In conclusion, the bonding structure provided in this embodiment includes the supporting substrate 10 and the piezoelectric layer 20 formed on the supporting substrate 10. The supporting substrate 10 is made of the polycrystalline material, and the porosity of the supporting substrate 10 is less than 0.0045% or greater than 0.6%. In this embodiment, polycrystalline material is selected as the material of the supporting substrate 10, and the porosity of the supporting substrate 10 is less than 0.0045% or greater than 0.6%, so that the pores and grain boundaries in the polycrystalline material can absorb and attenuate the scattering of the acoustic waves, the SAWs can be consumed in the process of transmitting to the inner part or the lower surface of the supporting substrate 10, and then the acoustic waves reflected back to the upper surface can be significantly reduced, thereby reducing spurious emission and improving the performance of the device.
A polycrystalline spinel supporting substrate 10 is selected and has the following characteristics: the porosity of supporting substrate 10 is in a range of 1% to 1.5%, the number of grain boundary layers is greater than 10 and less than or equal to 40, and the average particle size is about 6 μm.
The supporting substrate 10 is bonded to a piezoelectric layer 20, then thinning, polishing and other operations are carried out.
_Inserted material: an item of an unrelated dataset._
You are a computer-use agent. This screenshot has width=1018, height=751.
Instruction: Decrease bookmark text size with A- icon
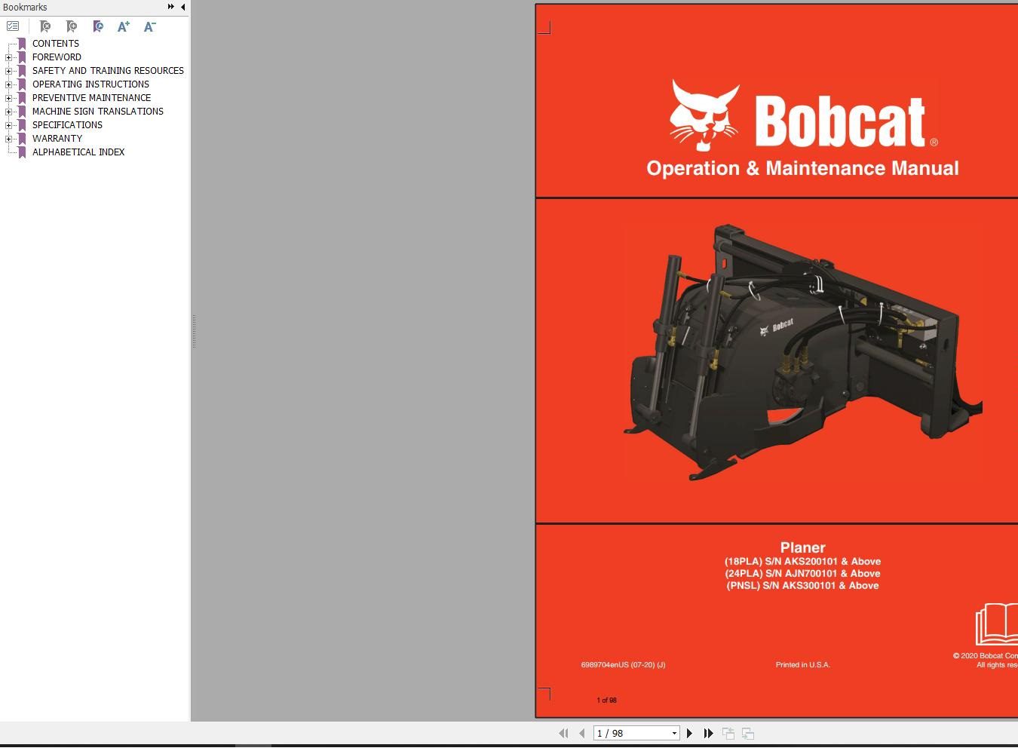(149, 26)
Finally, a bonding structure with the thickness of the piezoelectric substrate 20 of 5 μm and the thickness T of the supporting substrate of 250 μm is obtained, and electrodes 30 are formed on the bonding structure to obtain an acoustic wave device and verify the characteristics of the acoustic wave device. Taking the characteristics of the acoustic wave device prepared by the supporting substrate 10 with porosity between 0.0045% and 0.6% as the reference standard, the obtained parameters are shown in the following table. A measurement method of spurious emission in the following table is similar to the above-mentioned measurement method illustrated in
According to the test results of the above table, it can be seen that the porosity is between 0.0045% and 0.6%, and the spurious emission can be significantly improved when the porosity of the supporting substrate 10 is selected between 1% and 1.5%.
In addition, when the porosity of the supporting substrate 10 is between 1% and 1.5%, the material strength will inevitably decrease due to the high porosity. In response to this situation, the average grain size of the supporting substrate 10 can be appropriately reduced. For example, the supporting substrate 10 with an average grain size of ≤4 μm can be selected, so that the grain size d of most crystal grains is in a range of 1 μm to 2 μm. In this way, the smaller the grain size D, the better the mechanical properties of the material. The macroscopic manifestations include increased yield and tensile strength, increased surface hardness, and extended fatigue life, etc. The concrete principle is that the finer the grains, the greater the number of crystal grains per unit volume, the more crystal grains participate in deformation, the more uniform the deformation, which allows for greater plastic deformation to occur before fracture. Both strength and ductility are increased, and the material consumes more work before fracture, thus it also has better toughness.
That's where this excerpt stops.